_Prompt_. Which lines of the entries below contain the string "heading"? Copy each one.

(Saved data entries)
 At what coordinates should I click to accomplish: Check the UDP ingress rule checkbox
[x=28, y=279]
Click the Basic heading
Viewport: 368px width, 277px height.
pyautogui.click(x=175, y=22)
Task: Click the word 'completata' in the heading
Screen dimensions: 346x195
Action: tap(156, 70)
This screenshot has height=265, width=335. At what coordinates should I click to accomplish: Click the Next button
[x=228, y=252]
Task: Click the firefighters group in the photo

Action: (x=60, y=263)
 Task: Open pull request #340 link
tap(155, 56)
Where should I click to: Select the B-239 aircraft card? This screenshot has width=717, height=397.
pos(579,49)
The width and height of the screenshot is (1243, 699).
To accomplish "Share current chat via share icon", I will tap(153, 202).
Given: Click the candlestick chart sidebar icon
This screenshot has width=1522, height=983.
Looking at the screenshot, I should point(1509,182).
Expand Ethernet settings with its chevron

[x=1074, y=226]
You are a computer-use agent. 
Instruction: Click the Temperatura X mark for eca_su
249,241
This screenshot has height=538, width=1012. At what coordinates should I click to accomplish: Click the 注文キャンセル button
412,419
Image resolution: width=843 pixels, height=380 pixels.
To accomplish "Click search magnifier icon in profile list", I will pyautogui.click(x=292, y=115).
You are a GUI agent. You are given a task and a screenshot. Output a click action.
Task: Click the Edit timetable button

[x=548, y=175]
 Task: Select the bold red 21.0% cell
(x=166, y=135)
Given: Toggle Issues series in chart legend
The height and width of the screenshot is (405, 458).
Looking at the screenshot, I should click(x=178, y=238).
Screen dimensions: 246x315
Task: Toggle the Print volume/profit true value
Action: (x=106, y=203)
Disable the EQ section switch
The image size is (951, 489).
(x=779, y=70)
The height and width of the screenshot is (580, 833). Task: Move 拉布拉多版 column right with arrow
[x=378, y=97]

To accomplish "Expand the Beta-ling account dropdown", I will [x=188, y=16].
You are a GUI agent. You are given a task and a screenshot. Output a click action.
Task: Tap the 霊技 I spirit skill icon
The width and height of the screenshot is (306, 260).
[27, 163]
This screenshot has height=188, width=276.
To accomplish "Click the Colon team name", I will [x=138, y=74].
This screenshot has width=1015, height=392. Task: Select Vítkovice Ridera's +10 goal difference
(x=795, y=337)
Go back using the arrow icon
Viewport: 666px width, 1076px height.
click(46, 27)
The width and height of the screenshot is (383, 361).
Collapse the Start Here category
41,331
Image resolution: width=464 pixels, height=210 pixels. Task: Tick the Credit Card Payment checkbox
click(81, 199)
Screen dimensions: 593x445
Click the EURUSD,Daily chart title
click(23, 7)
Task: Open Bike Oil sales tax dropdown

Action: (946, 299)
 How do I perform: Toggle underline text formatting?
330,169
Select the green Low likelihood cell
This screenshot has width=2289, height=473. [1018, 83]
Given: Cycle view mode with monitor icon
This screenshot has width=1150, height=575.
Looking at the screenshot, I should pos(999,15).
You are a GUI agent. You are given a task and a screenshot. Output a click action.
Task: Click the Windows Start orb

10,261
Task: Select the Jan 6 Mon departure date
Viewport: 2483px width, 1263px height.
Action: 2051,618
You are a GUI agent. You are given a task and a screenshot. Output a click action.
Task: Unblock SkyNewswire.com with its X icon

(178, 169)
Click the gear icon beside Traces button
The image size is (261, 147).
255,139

_Solution below_.
Click the Basic heading
Task: Click the word 'completata' in the heading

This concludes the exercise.